(Data supplied):
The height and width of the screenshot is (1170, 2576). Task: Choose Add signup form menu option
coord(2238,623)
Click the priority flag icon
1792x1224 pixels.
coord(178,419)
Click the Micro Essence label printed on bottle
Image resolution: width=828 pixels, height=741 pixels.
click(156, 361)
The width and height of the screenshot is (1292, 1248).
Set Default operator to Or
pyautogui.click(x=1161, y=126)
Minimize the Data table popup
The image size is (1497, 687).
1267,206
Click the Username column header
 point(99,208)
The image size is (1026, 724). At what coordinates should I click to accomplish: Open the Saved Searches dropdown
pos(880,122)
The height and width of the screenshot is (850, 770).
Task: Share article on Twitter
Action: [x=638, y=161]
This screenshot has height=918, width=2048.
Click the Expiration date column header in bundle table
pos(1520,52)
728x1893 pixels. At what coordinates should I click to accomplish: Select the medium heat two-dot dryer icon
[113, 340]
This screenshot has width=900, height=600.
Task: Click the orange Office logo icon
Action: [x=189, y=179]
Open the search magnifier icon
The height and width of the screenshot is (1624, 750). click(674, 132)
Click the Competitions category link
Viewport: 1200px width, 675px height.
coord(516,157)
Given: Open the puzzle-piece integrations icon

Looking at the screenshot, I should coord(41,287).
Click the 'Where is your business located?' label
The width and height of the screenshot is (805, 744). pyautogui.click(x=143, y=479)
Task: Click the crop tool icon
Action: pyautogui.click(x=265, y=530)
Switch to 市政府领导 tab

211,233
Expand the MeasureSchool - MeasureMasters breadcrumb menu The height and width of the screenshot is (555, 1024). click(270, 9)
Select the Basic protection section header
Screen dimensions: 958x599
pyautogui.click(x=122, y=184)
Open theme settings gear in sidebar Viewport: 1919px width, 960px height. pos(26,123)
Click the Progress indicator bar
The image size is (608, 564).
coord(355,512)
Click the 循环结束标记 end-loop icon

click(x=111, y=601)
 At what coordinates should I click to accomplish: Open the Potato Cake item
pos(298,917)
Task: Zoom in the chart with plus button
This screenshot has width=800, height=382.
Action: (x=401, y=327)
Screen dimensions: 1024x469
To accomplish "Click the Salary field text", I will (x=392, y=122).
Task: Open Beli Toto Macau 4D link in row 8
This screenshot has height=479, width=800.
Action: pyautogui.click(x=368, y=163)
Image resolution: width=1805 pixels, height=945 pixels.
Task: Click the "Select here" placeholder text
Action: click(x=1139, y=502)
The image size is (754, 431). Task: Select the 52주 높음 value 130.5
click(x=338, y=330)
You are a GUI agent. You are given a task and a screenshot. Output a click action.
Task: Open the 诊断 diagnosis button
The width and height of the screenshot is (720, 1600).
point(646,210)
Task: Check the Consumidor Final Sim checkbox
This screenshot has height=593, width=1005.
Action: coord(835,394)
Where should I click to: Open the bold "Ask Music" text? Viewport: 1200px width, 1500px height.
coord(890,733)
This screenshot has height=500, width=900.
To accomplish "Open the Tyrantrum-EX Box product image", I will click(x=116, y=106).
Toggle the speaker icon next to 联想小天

(What you will do): Every word of the data above should be given again, exactly as it stands.

(Solution to this exercise):
The height and width of the screenshot is (1170, 2576). Task: Choose Add signup form menu option
coord(2238,623)
Click the priority flag icon
1792x1224 pixels.
coord(178,419)
Click the Micro Essence label printed on bottle
Image resolution: width=828 pixels, height=741 pixels.
click(156, 361)
The width and height of the screenshot is (1292, 1248).
Set Default operator to Or
pyautogui.click(x=1161, y=126)
Minimize the Data table popup
The image size is (1497, 687).
1267,206
Click the Username column header
 point(99,208)
The image size is (1026, 724). At what coordinates should I click to accomplish: Open the Saved Searches dropdown
pos(880,122)
The height and width of the screenshot is (850, 770).
Task: Share article on Twitter
Action: [x=638, y=161]
This screenshot has height=918, width=2048.
Click the Expiration date column header in bundle table
pos(1520,52)
728x1893 pixels. At what coordinates should I click to accomplish: Select the medium heat two-dot dryer icon
[113, 340]
This screenshot has width=900, height=600.
Task: Click the orange Office logo icon
Action: [x=189, y=179]
Open the search magnifier icon
The height and width of the screenshot is (1624, 750). click(674, 132)
Click the Competitions category link
Viewport: 1200px width, 675px height.
coord(516,157)
Given: Open the puzzle-piece integrations icon

Looking at the screenshot, I should coord(41,287).
Click the 'Where is your business located?' label
The width and height of the screenshot is (805, 744). pyautogui.click(x=143, y=479)
Task: Click the crop tool icon
Action: pyautogui.click(x=265, y=530)
Switch to 市政府领导 tab

211,233
Expand the MeasureSchool - MeasureMasters breadcrumb menu The height and width of the screenshot is (555, 1024). click(270, 9)
Select the Basic protection section header
Screen dimensions: 958x599
pyautogui.click(x=122, y=184)
Open theme settings gear in sidebar Viewport: 1919px width, 960px height. pos(26,123)
Click the Progress indicator bar
The image size is (608, 564).
coord(355,512)
Click the 循环结束标记 end-loop icon

click(x=111, y=601)
 At what coordinates should I click to accomplish: Open the Potato Cake item
pos(298,917)
Task: Zoom in the chart with plus button
This screenshot has width=800, height=382.
Action: (x=401, y=327)
Screen dimensions: 1024x469
To accomplish "Click the Salary field text", I will (x=392, y=122).
Task: Open Beli Toto Macau 4D link in row 8
This screenshot has height=479, width=800.
Action: pyautogui.click(x=368, y=163)
Image resolution: width=1805 pixels, height=945 pixels.
Task: Click the "Select here" placeholder text
Action: click(x=1139, y=502)
The image size is (754, 431). Task: Select the 52주 높음 value 130.5
click(x=338, y=330)
You are a GUI agent. You are given a task and a screenshot. Output a click action.
Task: Open the 诊断 diagnosis button
The width and height of the screenshot is (720, 1600).
point(646,210)
Task: Check the Consumidor Final Sim checkbox
This screenshot has height=593, width=1005.
Action: coord(835,394)
Where should I click to: Open the bold "Ask Music" text? Viewport: 1200px width, 1500px height.
coord(890,733)
This screenshot has height=500, width=900.
To accomplish "Open the Tyrantrum-EX Box product image", I will click(x=116, y=106).
Toggle the speaker icon next to 联想小天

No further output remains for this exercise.